COMPLETE THE FOLLOWING
1. Decide whether each statement agrees with the forum thread on Cree lighting: (a) one reply calls Cree the only LED brand its writer can currently recommend; (b) the thread says a 4' fluorescent lamp with 3100 output costs double a 1400 lumen 2' lamp; (c) a customer wants to replace some 4-pin CFL lighting. For each, answer yes or no and quote the deciding words of the thread.
2. From the forum thread on Cree lighting, return everything from "Very nice stuff, I" down to "the rich ones...", copied word for word.

# Cree lighting



## electricalcj (Feb 9, 2011)

Who has any experience with installing cree lighting C6 type.


----------



## captkirk (Nov 21, 2007)

Very nice stuff, I have a few LED retro fits in my kit and they are super but really expensive.
Most customers look at me like I have three eyes when I tell them how much they cost.. Even the rich ones...


----------



## MDShunk (Jan 7, 2007)

FWIW... Cree is the only LED brand I can recommend, at the moment.

Sent from my iPhone using the ElectricianTalk Forum app. Please excuse my brevity.


----------



## electricalcj (Feb 9, 2011)

I have a customer wanting to replace some 4-pin cfl lighting with these. Is there something with this kit that converts it to incadesent.


----------



## Electric_Light (Apr 6, 2010)

MDShunk said:


> FWIW... Cree is the only LED brand I can recommend, at the moment.
> 
> Sent from my iPhone using the ElectricianTalk Forum app. Please excuse my brevity.


Ditto, yet I'm still not convinced they're up to par with fluorescent. There is no fluorescent that suffers 30% output depreciation. Not in 1970s, not now.


----------



## Electric_Light (Apr 6, 2010)

electricalcj said:


> I have a customer wanting to replace some 4-pin cfl lighting with these. Is there something with this kit that converts it to incadesent.


If you can gut out the fixture and leave enough room to fit this one, you could do a regular light socket on tether, screw on, and secure the lamp into can using mounting brackets. 

http://www.creeledlighting.com/Libraries/Instruction_Sheets/LPN000031_CR6_C.sflb.ashx


----------



## Electric_Light (Apr 6, 2010)

CREE LEDs seem to do really well in cans thanks to huge heat sink to keep them cool. 

In my experience, "dimmable" built in ballast CFLs don't dim good. 

4-pin CFL with an external dimming ballast and a purpose specific dimmer does real well, however the cost is about the same as LED.

For non-dimming CFLs, and 4' fluorescent, price of fluorescent system is unparalleled.
This is because increasing total lumens almost always increase the cost of LED lighting due to greater number of costly LED chips required, but 4' fluorescent with 3100 output isn't double the price of 1400 lumen 2' lamp. Actually the 2' lamp costs more due to economy of scale.


----------

EXTRACTED MATERIAL
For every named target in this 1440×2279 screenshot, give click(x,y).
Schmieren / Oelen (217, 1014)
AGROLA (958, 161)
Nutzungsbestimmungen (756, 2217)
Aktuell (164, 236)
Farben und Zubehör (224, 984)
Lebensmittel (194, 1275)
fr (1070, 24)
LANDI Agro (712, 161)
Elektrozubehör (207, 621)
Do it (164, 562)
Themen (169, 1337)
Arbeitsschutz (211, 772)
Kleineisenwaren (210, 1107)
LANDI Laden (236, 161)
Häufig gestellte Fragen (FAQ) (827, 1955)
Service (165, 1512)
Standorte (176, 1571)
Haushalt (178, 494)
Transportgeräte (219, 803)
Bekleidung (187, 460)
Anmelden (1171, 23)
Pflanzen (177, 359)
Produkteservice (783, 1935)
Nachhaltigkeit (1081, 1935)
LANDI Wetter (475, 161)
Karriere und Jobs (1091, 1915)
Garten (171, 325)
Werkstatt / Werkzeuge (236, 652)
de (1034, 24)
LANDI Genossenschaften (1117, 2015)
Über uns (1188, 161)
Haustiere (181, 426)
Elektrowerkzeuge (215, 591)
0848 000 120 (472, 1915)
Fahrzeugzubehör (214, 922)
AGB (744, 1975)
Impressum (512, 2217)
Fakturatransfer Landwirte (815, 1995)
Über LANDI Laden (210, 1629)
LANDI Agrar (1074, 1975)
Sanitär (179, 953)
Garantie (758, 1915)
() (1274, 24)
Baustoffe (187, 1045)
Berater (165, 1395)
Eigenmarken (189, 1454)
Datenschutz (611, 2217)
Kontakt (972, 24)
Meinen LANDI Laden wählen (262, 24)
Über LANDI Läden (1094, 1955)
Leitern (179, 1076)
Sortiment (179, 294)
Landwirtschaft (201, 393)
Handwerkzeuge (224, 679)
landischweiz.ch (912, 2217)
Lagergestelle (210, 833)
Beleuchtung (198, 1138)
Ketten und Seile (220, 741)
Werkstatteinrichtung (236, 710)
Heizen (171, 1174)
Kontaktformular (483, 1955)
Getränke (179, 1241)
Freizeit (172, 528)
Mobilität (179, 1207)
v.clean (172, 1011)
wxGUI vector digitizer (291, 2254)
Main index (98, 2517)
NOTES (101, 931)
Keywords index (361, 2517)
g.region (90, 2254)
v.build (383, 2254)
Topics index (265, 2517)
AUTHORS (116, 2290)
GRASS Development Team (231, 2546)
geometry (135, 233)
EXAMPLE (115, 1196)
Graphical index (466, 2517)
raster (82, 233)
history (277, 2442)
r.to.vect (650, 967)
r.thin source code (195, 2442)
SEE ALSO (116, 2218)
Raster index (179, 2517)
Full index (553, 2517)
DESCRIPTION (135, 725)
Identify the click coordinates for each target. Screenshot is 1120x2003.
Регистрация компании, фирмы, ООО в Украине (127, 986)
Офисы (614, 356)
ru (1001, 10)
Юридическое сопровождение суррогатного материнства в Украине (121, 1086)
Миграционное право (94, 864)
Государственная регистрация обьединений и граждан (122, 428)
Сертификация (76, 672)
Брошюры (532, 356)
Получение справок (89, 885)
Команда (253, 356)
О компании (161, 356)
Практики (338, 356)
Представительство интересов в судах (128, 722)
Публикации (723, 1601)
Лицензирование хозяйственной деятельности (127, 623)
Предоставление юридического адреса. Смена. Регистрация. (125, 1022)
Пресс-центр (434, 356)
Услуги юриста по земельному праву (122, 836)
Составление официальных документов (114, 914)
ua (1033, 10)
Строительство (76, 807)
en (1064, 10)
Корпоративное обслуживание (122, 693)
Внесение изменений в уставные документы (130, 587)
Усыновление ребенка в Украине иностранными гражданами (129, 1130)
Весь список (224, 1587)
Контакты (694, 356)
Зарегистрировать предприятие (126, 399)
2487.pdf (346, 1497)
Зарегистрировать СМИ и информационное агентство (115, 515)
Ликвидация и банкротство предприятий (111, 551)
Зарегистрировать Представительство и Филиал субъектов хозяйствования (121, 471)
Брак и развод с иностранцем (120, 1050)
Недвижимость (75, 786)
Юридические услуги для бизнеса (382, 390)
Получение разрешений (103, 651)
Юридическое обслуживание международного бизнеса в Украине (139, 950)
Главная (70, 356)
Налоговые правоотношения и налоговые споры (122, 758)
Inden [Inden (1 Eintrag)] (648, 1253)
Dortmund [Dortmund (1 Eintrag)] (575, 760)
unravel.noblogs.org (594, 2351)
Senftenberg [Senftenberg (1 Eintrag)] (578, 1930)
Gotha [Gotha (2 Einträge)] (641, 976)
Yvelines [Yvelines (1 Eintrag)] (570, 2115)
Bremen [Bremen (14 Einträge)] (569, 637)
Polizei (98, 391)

THE RESPONSES
1.
(a) Yes: "Cree is the only LED brand I can recommend, at the moment."
(b) No: "4' fluorescent with 3100 output isn't double the price of 1400 lumen 2' lamp."
(c) Yes: "I have a customer wanting to replace some 4-pin cfl lighting with these."

2.
Very nice stuff, I have a few LED retro fits in my kit and they are super but really expensive.
Most customers look at me like I have three eyes when I tell them how much they cost.. Even the rich ones...